Extracted records>
# # # #
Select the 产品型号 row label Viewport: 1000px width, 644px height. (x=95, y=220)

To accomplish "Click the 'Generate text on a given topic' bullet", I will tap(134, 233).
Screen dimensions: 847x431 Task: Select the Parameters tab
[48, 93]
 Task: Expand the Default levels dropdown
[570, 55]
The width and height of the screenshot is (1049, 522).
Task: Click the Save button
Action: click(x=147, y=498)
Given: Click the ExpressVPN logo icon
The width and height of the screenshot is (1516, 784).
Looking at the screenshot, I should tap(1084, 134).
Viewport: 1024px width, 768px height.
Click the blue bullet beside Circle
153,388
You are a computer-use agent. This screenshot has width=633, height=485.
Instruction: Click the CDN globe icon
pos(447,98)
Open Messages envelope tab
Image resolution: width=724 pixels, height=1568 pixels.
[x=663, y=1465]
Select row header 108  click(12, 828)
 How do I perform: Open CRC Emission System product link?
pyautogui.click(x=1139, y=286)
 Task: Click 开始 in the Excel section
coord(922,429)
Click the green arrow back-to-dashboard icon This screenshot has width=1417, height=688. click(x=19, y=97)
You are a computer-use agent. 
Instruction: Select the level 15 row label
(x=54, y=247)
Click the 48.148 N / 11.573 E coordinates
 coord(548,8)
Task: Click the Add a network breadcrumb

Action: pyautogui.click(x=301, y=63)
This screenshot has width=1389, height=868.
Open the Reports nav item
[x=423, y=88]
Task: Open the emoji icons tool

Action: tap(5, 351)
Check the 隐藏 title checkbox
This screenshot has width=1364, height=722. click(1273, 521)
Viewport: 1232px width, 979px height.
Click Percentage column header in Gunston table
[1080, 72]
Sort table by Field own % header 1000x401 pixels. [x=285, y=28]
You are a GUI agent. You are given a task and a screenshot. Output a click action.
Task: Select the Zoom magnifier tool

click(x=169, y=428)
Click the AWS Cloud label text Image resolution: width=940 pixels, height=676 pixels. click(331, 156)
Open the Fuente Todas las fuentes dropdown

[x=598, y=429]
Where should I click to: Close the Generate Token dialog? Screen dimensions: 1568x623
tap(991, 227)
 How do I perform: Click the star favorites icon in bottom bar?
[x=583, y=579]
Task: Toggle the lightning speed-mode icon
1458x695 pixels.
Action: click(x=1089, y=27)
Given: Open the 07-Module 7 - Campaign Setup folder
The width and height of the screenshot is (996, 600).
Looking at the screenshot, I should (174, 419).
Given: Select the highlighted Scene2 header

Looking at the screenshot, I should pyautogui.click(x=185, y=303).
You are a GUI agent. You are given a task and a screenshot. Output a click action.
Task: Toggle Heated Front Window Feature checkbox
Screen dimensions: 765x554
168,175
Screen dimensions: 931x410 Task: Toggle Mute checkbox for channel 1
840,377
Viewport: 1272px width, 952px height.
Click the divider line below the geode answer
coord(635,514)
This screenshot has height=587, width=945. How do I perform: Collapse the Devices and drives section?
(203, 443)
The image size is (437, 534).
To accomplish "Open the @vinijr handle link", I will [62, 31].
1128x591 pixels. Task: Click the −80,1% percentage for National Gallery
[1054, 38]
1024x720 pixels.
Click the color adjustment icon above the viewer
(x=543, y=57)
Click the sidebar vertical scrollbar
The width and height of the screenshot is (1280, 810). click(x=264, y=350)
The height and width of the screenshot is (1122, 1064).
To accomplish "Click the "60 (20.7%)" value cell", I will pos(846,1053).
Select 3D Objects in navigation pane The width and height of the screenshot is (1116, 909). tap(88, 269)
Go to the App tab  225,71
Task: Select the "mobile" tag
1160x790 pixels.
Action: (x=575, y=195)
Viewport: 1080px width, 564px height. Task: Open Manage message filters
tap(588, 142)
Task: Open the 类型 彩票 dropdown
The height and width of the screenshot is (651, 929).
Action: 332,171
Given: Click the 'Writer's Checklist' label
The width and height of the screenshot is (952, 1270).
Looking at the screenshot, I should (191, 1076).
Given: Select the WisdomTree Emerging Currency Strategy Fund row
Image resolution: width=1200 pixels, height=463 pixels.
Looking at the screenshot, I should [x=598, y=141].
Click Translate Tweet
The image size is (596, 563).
# # # #
How to complete this task>
Give back the records above exactly, limited to the lines between the one holding "You are a computer-use agent. This" and the one holding "Select row header", inclusive.

Completed task>
You are a computer-use agent. This screenshot has width=633, height=485.
Instruction: Click the CDN globe icon
pos(447,98)
Open Messages envelope tab
Image resolution: width=724 pixels, height=1568 pixels.
[x=663, y=1465]
Select row header 108  click(12, 828)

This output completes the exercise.